The Reserve Bank of Australia (RBA) has lifted the cash rate to 3.85 percent. The 25-basis-point increase, announced following the board’s first meeting of 2026, marks the first time the central bank has tightened monetary policy since late 2023. The decision signals a dramatic shift in the nation’s economic narrative, effectively ending the short-lived easing cycle of 2025 and returning the RBA to a hawkish footing to combat a stubborn resurgence in consumer prices.
Pivoting to hawkish stance
The board’s decision was unanimous, driven by a series of data points that suggest the Australian economy is running significantly hotter than previously forecasted. According to the RBA’s post-meeting statement, while inflation has retreated from its 2022 peaks, it “picked up materially” during the second half of 2025. This rebound has been fueled by robust private demand, a resilient labor market, and persistent capacity pressures.
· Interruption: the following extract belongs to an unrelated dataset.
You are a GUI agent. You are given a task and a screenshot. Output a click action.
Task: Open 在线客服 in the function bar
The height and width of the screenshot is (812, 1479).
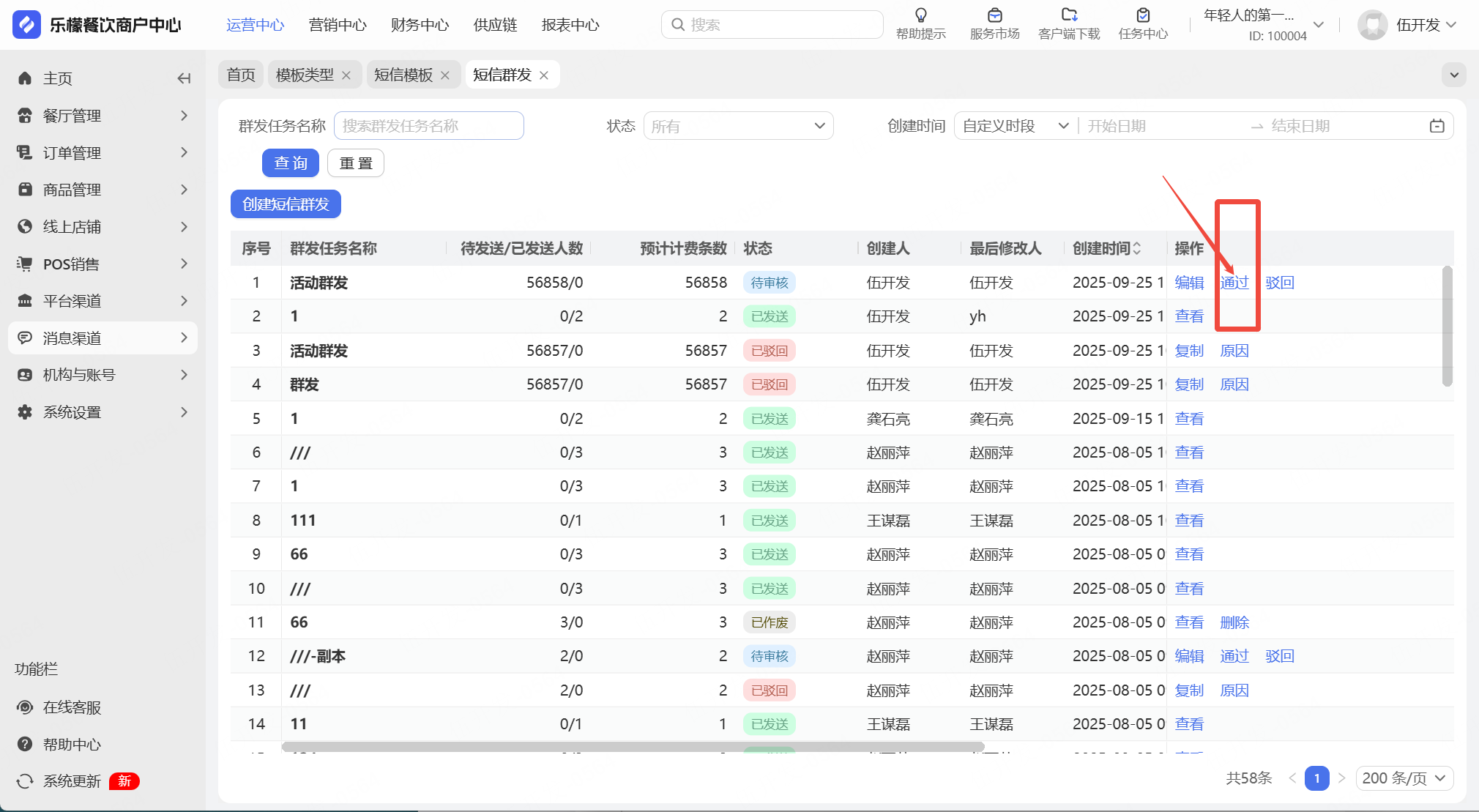tap(72, 707)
Governor Michele Bullock emphasized that the board is “uncomfortable” with current inflation levels, noting that the risk of high prices becoming entrenched outweighs the immediate pain of higher borrowing costs for households.
The primary catalyst for the hike was the December 2025 Consumer Price Index (CPI) data, which showed headline inflation climbing to 3.8 percent, up from 3.4 percent in the previous month. More concerning for the central bank was the “trimmed mean” inflation—the RBA’s preferred measure of underlying price pressures—which rose to 3.3 percent. This remains stubbornly above the bank’s target band of 2 to 3 percent. Economic analysts suggest that the “sticky” nature of services inflation, ranging from insurance premiums to dining out, has proven more difficult to dislodge than the temporary supply-chain shocks seen in previous years.
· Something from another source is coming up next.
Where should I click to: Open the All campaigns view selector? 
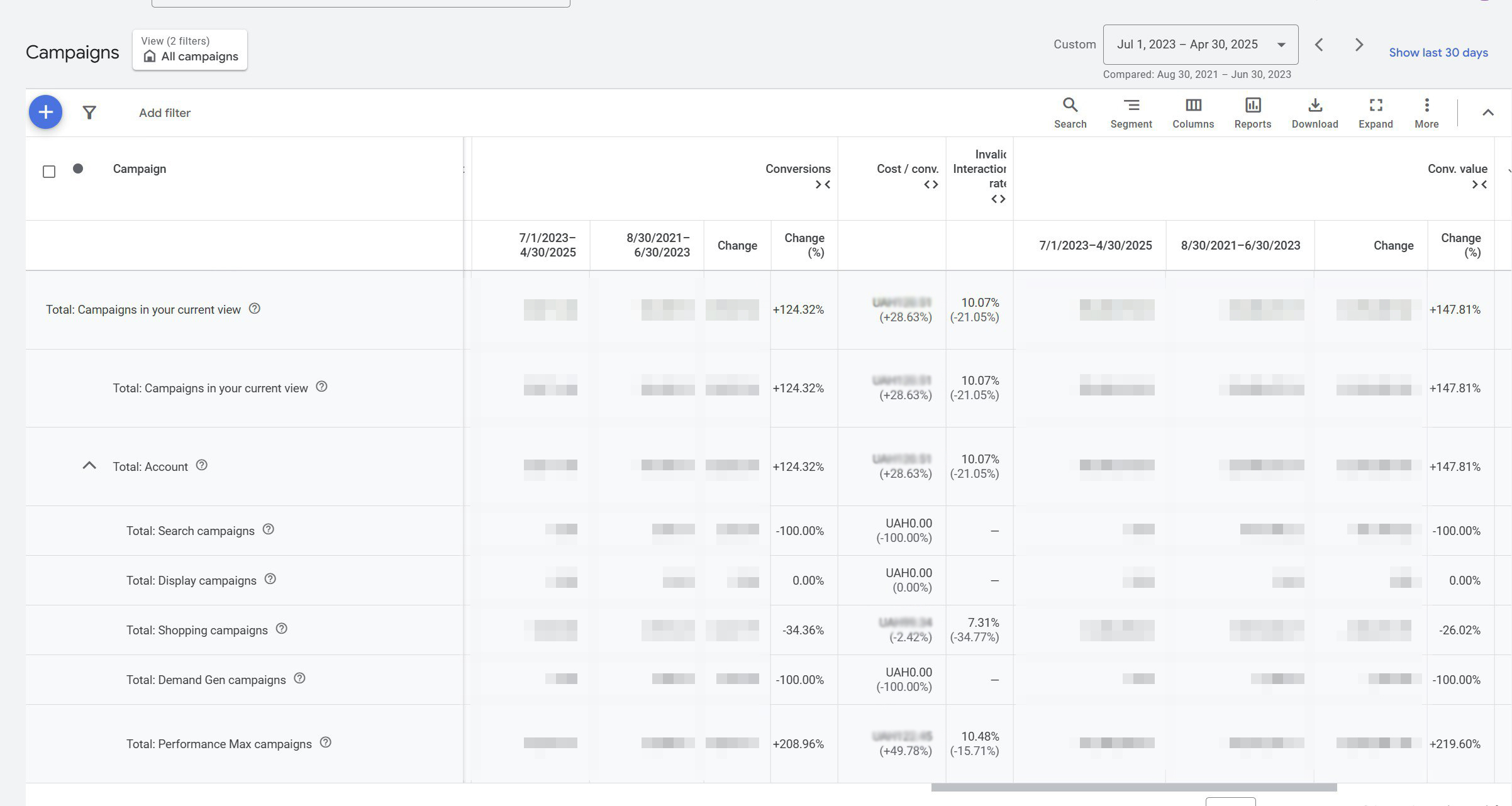(x=190, y=50)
Hiking strains households as inflation forecast shifts
Market reactions were swift, as the nation’s “Big Four” banks—CBA, NAB, Westpac, and ANZ—moved almost immediately to signal they would pass the increase on to variable-rate mortgage holders. For the average Australian borrower with a $750,000 mortgage, this latest hike translates to an estimated $112 increase in monthly repayments. This comes as a blow to millions of homeowners who had only just begun to feel the benefits of the three rate cuts delivered throughout 2025. Financial markets, which had priced in a high probability of a hike leading up to the meeting, are now recalibrating for a higher-for-longer interest rate environment.
The RBA’s updated Statement on Monetary Policy (SMP) further darkened the outlook for those hoping for a quick return to rate cuts. The central bank now forecasts that core inflation will not return to the midpoint of its target range until mid-2028, a significant delay from previous estimates. This suggests that the 2025 rate cuts may have been premature, or that the economy’s underlying strength—bolstered by strong population growth and high levels of public and private investment in sectors like renewable energy—is simply too great for the current level of restrictiveness to contain.